Equifax, Experian, and TransUnion announced they will soon remove tax lien and civil judgment data from some consumer credit records. The reason for this change is that many liens and most judgments fail to include vital pieces of information. Beginning on July 1, the public records data the firms use must include these data points: the consumer’s name, address, and either a social security number or a date of birth. Existing reports that fail to comply will be struck from the consumer’s credit record and new data that does not have that information will not be added.
Credit scores are weighed carefully by lenders in making decisions about loan terms and how much consumers can borrow, and can be very important in securing a sustainable mortgage. FICO estimates the changes will cause an improvement to about 12 million consumer scores; however the boost will be modest, likely less than 20 points.

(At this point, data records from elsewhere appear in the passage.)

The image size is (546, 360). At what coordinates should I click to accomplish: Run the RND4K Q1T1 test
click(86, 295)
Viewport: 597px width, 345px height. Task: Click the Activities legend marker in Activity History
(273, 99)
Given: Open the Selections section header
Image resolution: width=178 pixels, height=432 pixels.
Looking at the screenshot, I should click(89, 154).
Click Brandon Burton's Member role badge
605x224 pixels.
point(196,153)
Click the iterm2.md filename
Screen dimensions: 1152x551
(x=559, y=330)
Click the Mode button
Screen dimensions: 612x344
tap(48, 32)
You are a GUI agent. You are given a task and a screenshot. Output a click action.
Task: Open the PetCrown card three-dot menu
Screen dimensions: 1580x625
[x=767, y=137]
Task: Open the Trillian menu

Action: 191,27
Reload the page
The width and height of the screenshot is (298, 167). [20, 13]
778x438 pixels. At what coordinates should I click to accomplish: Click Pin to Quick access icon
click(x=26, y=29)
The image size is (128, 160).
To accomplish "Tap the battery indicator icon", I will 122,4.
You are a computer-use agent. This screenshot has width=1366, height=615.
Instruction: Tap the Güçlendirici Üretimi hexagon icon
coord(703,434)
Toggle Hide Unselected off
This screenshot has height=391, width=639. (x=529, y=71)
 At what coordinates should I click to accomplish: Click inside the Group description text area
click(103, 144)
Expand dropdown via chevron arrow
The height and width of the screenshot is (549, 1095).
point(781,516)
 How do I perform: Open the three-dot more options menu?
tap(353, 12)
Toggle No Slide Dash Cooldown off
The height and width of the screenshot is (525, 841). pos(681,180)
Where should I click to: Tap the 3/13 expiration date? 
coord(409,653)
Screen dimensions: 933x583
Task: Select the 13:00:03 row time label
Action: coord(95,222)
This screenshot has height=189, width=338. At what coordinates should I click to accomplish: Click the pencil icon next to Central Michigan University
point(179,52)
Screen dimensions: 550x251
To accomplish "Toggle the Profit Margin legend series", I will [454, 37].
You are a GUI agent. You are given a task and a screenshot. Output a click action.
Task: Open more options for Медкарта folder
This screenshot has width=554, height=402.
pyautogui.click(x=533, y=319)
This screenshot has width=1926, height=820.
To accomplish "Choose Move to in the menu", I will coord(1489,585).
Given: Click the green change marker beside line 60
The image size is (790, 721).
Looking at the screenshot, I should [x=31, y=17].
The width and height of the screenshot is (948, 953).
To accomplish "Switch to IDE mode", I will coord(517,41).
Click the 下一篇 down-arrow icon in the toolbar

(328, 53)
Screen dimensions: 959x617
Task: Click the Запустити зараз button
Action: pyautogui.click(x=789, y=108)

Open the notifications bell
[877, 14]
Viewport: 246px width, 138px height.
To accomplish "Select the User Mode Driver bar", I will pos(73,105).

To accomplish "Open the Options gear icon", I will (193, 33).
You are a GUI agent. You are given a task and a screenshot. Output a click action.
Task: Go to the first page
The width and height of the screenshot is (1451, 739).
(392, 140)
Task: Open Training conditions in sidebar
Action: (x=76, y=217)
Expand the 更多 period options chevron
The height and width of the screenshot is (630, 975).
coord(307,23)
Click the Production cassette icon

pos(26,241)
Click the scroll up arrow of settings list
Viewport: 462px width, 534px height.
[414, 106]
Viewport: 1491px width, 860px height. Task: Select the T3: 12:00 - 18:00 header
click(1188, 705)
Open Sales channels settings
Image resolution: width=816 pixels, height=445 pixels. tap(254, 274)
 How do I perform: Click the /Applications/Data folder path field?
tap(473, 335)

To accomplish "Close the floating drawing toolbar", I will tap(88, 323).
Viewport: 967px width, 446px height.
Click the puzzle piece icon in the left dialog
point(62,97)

In recent months, several lawsuits brought by states have been pushing credit reporting companies to remove some categories of negative data from credit score reports, such as information related to library fines or gym memberships. But some experts fear removing negative public record information could pose a greater risk to lenders who are trying to predict borrowers’ creditworthiness. For example, LexisNexis Risk Solutions, a company that provides such information to credit bureaus and lenders, says consumers with liens or judgments are twice as likely as others to default on loan payments.
“It’s going to make someone who has poor credit look better than they should,” asserts credit specialist John Ulzheimer, a former manager at Experian. “Just because the lien or judgment information has been removed and someone’s score has improved doesn’t mean they’ll magically become a better credit risk.”